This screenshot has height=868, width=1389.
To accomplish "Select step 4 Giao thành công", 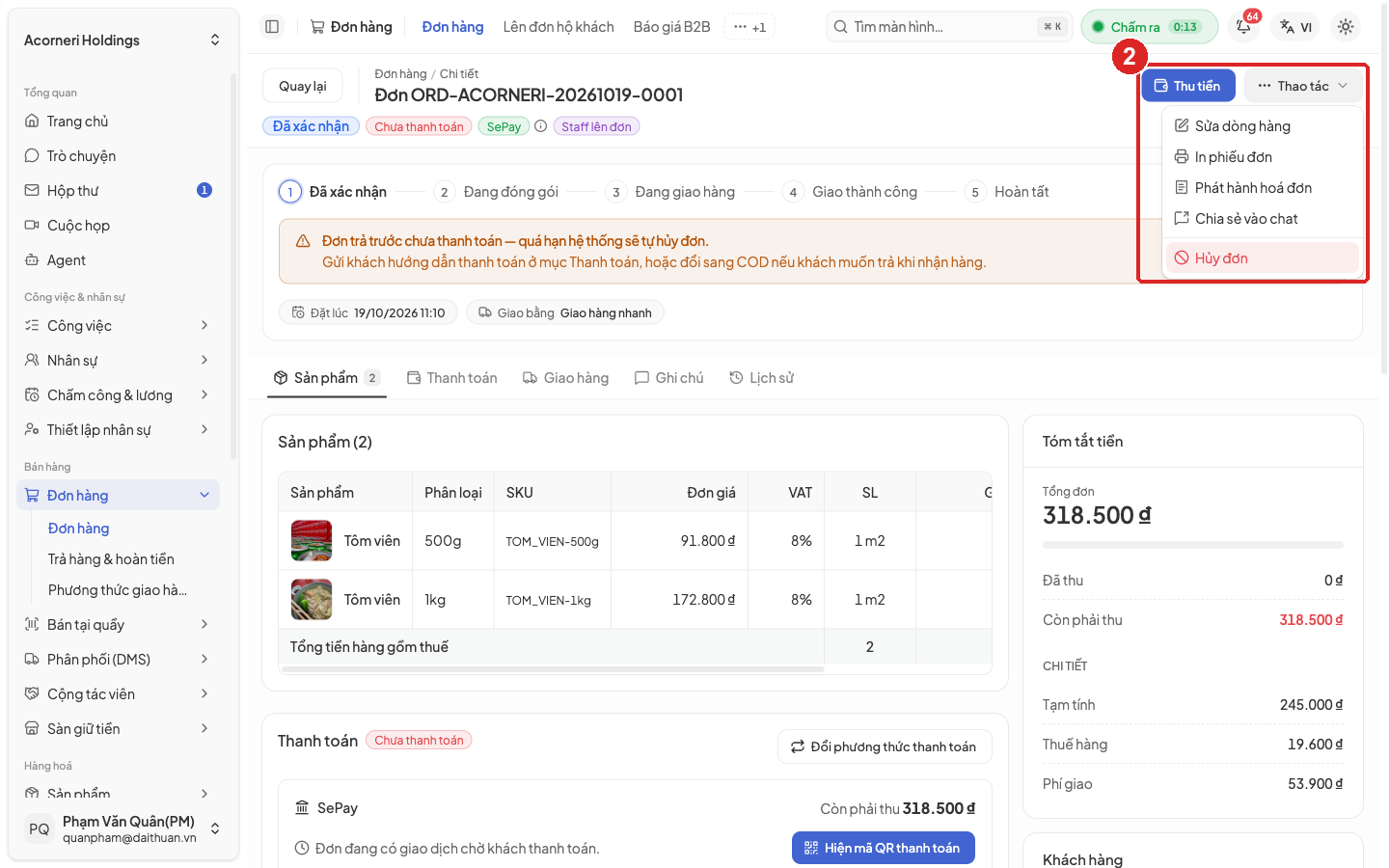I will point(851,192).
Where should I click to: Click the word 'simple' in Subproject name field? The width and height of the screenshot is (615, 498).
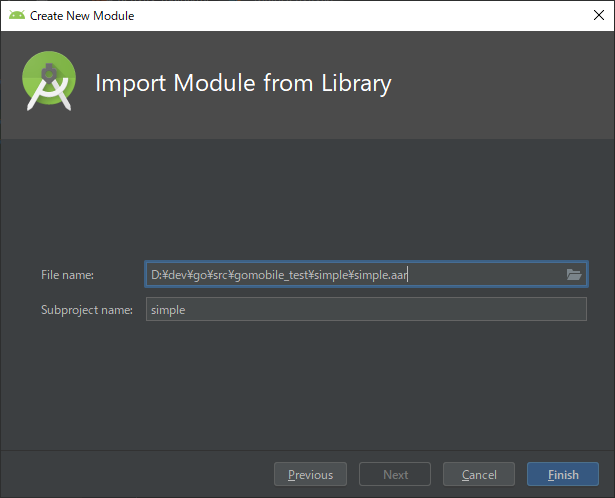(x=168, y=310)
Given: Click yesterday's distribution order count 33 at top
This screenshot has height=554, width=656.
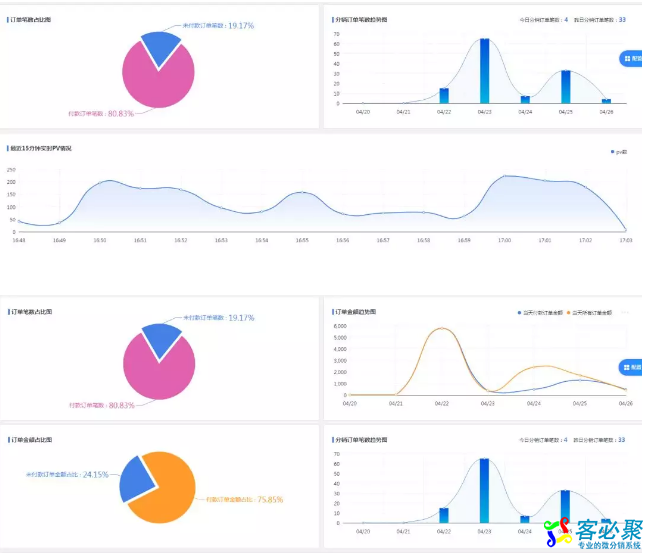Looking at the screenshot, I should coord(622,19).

__What you should do__. Copy the material exactly, starting at the line that contains "Given: Click yesterday's" and continuing through the end of the material, with both ends included. Omit the pictures from your copy.

__Written response__.
Given: Click yesterday's distribution order count 33 at top
This screenshot has height=554, width=656.
Looking at the screenshot, I should coord(622,19).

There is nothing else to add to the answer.